How to build your own box?
Most boats are different but they do tend to have one thing in common and that is that they have very few right angles or regular shaped compartments. There are usually very few boats that can take a ready-made refrigerator or freezer - you just have to make it yourself!
Build your own cold box!
We can supply a flat-pack set of ready-cut insulated panels to help you build a customised box. The panels (part number SCD00001AA), are covered on both sides with 2.5 mm plastic laminate of foodstuff quality and have 46 mm thick closed cell foam insulation in between. They are easy to cut and glue together using a polyurethane sealant or mould resistant silicone resulting in joints that are leak-proof but not totally inflexible. The kit consists of three insulation panels measuring 978 x 478 x 50 mm. Cover strips for the edges of the lid are included together with simple instructions.
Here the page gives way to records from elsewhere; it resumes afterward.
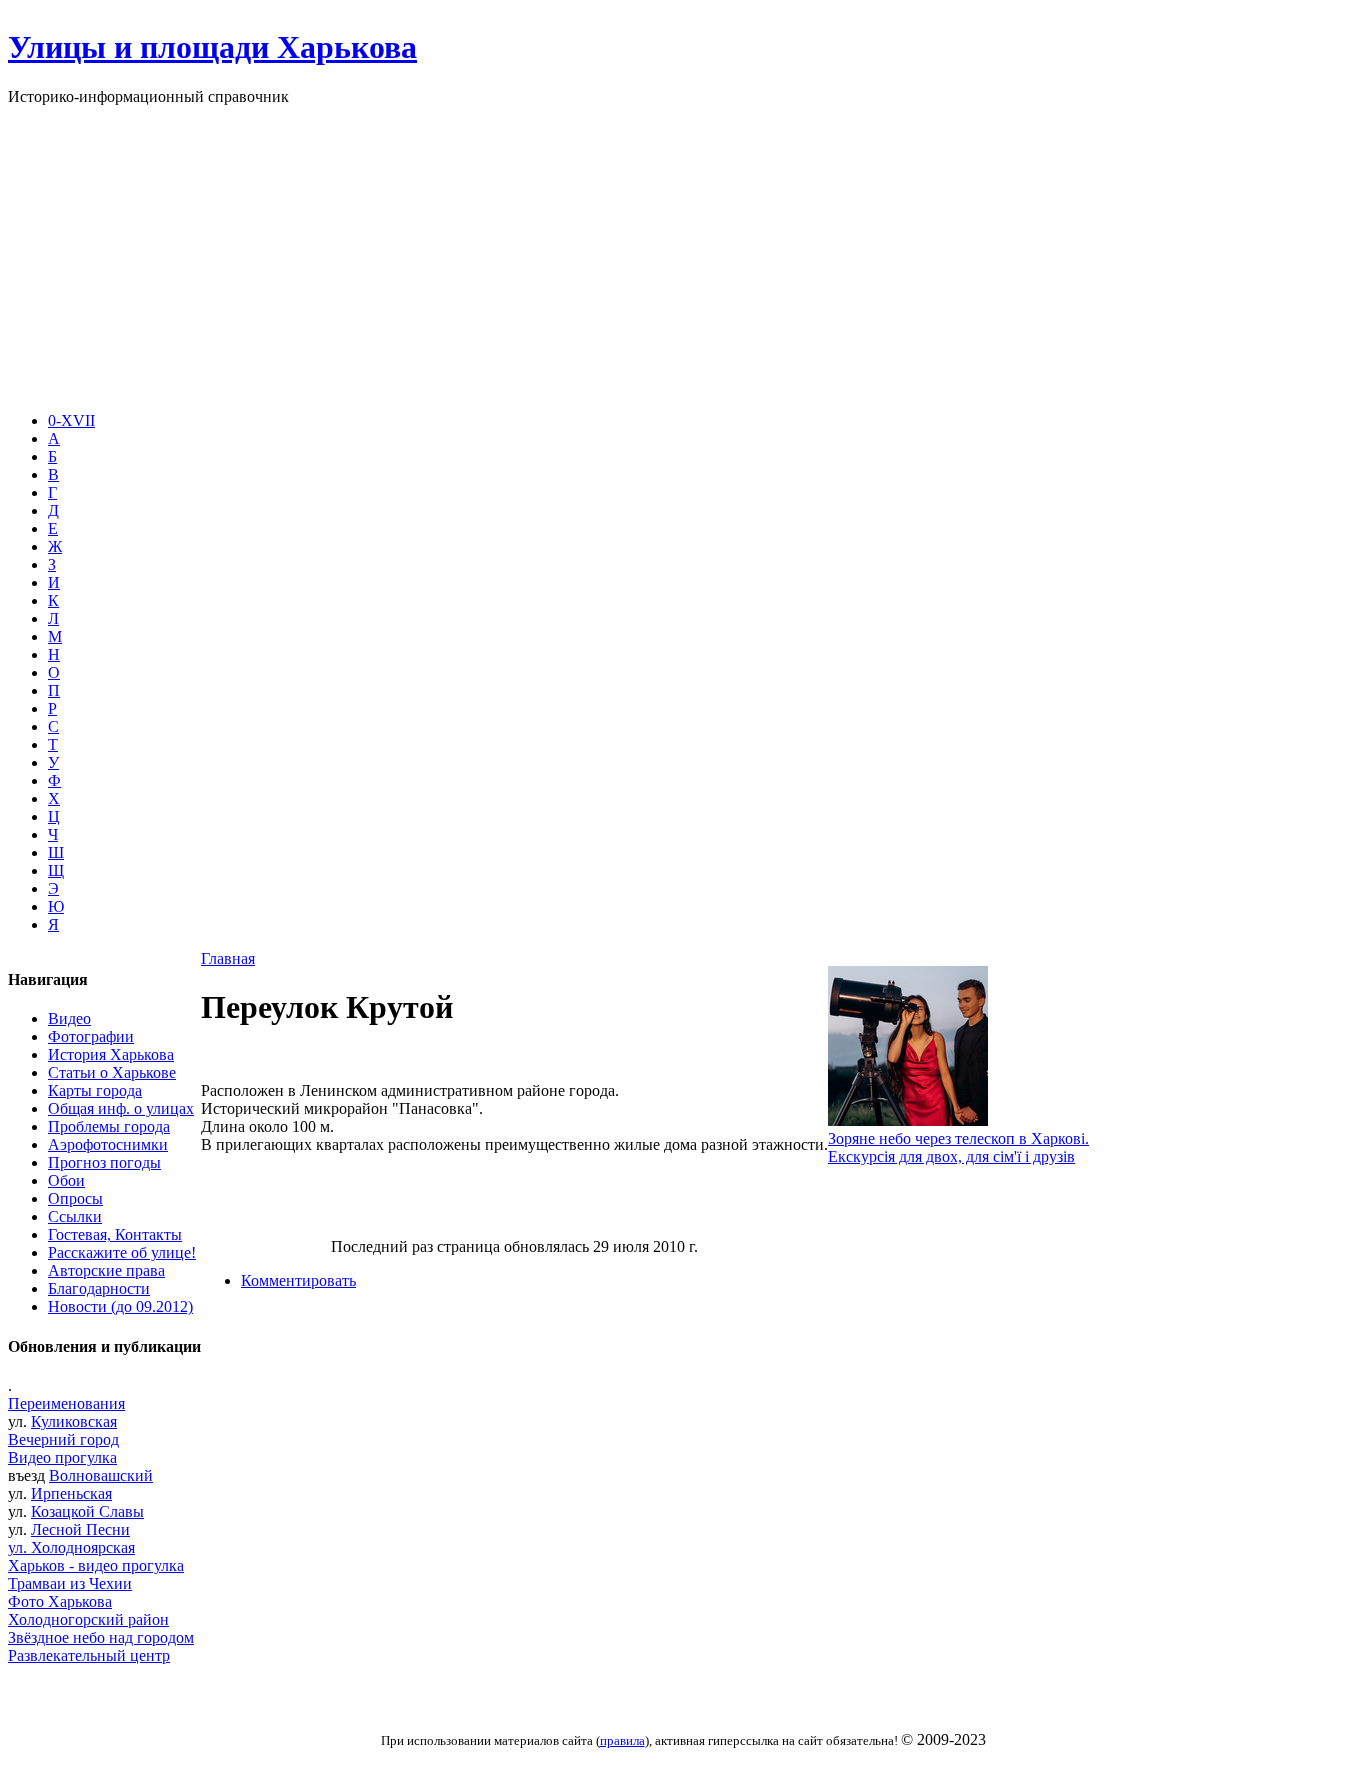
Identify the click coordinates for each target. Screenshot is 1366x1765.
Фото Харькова (60, 1601)
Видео (69, 1018)
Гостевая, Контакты (115, 1234)
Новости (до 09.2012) (120, 1306)
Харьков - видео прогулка (96, 1565)
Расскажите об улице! (122, 1252)
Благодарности (99, 1288)
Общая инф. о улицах (121, 1108)
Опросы (75, 1198)
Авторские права (106, 1270)
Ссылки (75, 1216)
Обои (66, 1180)
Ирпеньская (71, 1493)
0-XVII (71, 420)
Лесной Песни (80, 1529)
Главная (228, 958)
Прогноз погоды (104, 1162)
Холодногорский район (88, 1619)
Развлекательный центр (89, 1655)
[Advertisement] (683, 256)
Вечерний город (63, 1439)
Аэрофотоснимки (108, 1144)
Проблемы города (109, 1126)
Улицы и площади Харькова (212, 47)
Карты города (95, 1090)
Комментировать (298, 1280)
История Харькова (111, 1054)
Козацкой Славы (87, 1511)
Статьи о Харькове (112, 1072)
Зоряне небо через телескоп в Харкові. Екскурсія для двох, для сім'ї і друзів (958, 1147)
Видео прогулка (62, 1457)
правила (622, 1740)
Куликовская (74, 1421)
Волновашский (101, 1475)
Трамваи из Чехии (70, 1583)
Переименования (66, 1403)
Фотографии (91, 1036)
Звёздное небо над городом (101, 1637)
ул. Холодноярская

Keep the following in mind:
A top-opening box is usually preferable. The cold air is not leaking out when the box is opened to the same degree as for a front opened fridge. A box can also be designed to fit the shape of the interior and the hull. Select a suitable place on board where the box can be built. It is to prefer that the box is built in connection to the galley. Do not build a bigger box than necessary, it is better economy to have a smaller well filled up than a bigger half full box. To access the box contents from above should be easy. The lid is normally a storage yard. The lid opening should be not lager than give access to both hands, when loading or taking out the provisions. It is a great help if the area for the box can be completely made free for moulding and building. Avoid building the box close to warm engine room or heater compartment. If that cannot be avoided, extra insulation must be added. Also have in mind that the connection pipe to the compressor is 2 m on evaporators and 3 m long on holding plates.
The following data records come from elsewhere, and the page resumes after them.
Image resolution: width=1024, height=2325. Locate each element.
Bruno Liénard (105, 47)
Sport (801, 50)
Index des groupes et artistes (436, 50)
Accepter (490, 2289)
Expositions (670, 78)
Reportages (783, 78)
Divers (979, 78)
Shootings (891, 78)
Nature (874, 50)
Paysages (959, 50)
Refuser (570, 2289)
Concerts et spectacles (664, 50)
Try to create as many right angles as possible. Make the bottom as big as possible. The bottom shall be made in a size allowing the sides standing on the bottom panel. The bottom must be carefully fastened in the interior, the box filled with provisions must withstand the force during sailing in rough seas. Very often, additional supports and brackets must be manufactured. Normally it is to prefer that the top part will lie on top of the sides. The box will be more stable. The lid is cut out from the top part and can either be hinged or loosely. If the lid is made loosely, which is often to prefer, make it either absolute square or obvious rectangular to make handling easy. On top of the lid plywood or a wooden alike plate can be mounted to match the interior. The insulation end of the lid has to be protected with plastic strips to create a smooth easy to clean surface. It is important that the lid is well tight, to prevent warm air entering the box. Mount a rubber sealing strip on the lid.